Pyongyang declared an emergency in the area, South Korea's Yonhap news agency reported. The North's official KCNA news agency did not mention the disaster.

The North Korean leader, Kim Jong Il, had quietly passed by rail through the station as he returned from China before dawn some nine hours earlier. It was not clear what caused the crash.

But a South Korean official, quoted on condition of anonymity by South Korea's all-news cable channel, YTN, said it appeared to be an accident.

The collision reportedly took place about 1 p.m. in Ryongchon, a town 12 miles from China's northeastern Liaoning Province. One train was carrying oil and the second had liquefied petroleum gas, media reported.

"The area around Ryongchon station has turned into ruins as if it were bombarded," Yonhap quoted witnesses as saying. "Debris from the explosion soared high into the sky and drifted to Sinuiju," a North Korean town on the border with China, it said.

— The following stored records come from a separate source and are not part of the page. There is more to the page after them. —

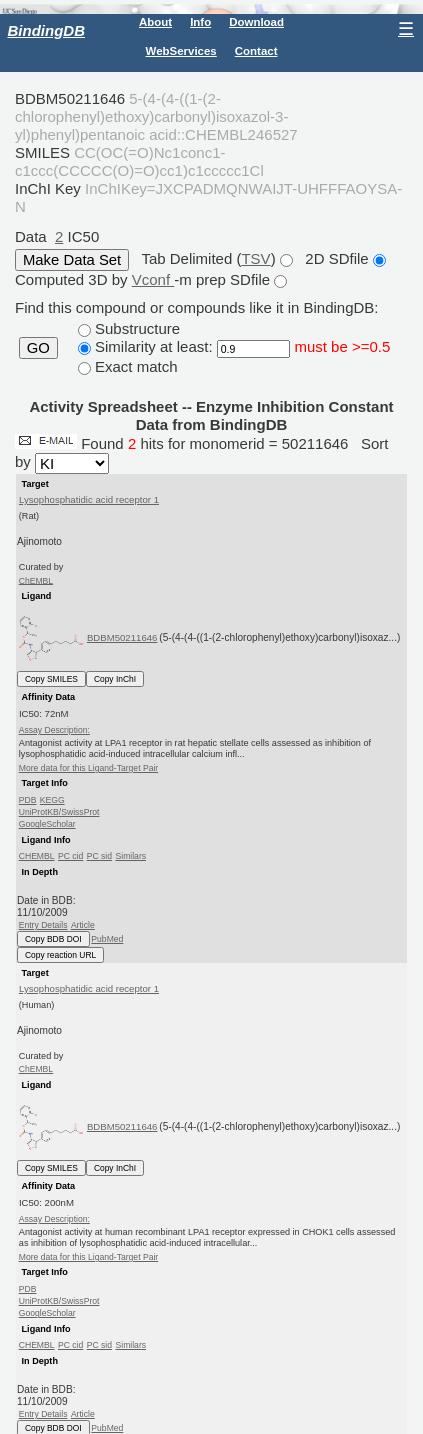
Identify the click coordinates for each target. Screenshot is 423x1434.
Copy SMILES (51, 679)
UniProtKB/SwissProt (59, 812)
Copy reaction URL (60, 955)
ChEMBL (36, 580)
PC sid (99, 856)
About (155, 22)
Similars (130, 856)
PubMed (107, 939)
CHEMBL (37, 856)
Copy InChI (115, 679)
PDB (28, 800)
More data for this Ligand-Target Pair (88, 768)
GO (38, 348)
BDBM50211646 (122, 637)
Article (83, 925)
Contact (256, 51)
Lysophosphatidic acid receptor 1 (89, 499)
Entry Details (43, 925)
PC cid (70, 856)
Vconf (153, 279)
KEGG (52, 800)
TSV (255, 258)
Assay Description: (54, 730)
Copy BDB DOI (53, 939)
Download (256, 22)
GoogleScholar (47, 824)
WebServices (181, 51)
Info (200, 22)
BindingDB (46, 30)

YTN reported that the number killed or injured could reach 3,000. A YTN reporter in Seoul, speaking on condition of anonymity, told AP the network's casualty count came from a South Korean government official, whom he declined to identify.

A South Korean Defense Ministry official confirmed "a large explosion near Ryongchon station," Yonhap reported. "We have yet to find out the cause of the incident, the kind of explosion and how many died," the official said, speaking on condition of anonymity.

Yang Jong-hwa, a spokeswoman of South Korea's Unification Ministry, said her organization could not immediately confirm the reports; the ministry is in charge of relations with North Korea. The Defense Ministry could not comment.

U.S. State Department spokesman Richard Boucher said the Bush administration had no information on the collision.

The accident apparently resembled a disaster in Iran on Feb. 18, when runaway train cars carrying fuel and chemicals derailed, setting off explosions that destroyed five villages. At least 200 people were killed.

News events within its borders are usually difficult to confirm independently. North Korea's infrastructure is reportedly dilapidated and accident-prone, AP reported. 

The trunk line on which Thursday's accident reportedly occurred, the main rail link between China and North Korea, was first laid during the Japanese occupation more than 60 years ago.

YTN reported that the casualties included Chinese living in the North Korean border region, and that Chinese in Dandong - a bustling industrial city on Yalu River - were desperate to learn about their relatives. Chinese and North Korean traders frequently cross the border at Dandong.   Some of the injured were evacuated to hospitals in Dandong, it said.

North Korea's state-run news agency on Thursday confirmed that Kim made an unofficial trip to China on Monday through Wednesday, but carried no comments on the reported explosion.

Kim met with President Hu Jintao and other Chinese leaders and agreed to "push ahead" with a peaceful resolution to the standoff over its nuclear weapons programs, KCNA and central television network reported earlier Thursday.

The broadcast added that Kim said his government "will continue to be patient and flexible and actively participate in the process of six-nation talks and contribute to making progress at the talks."

The last round of six-nation talks - involving China, the two Koreas, the United States, Japan and Russia - ended in February in Beijing without a settlement.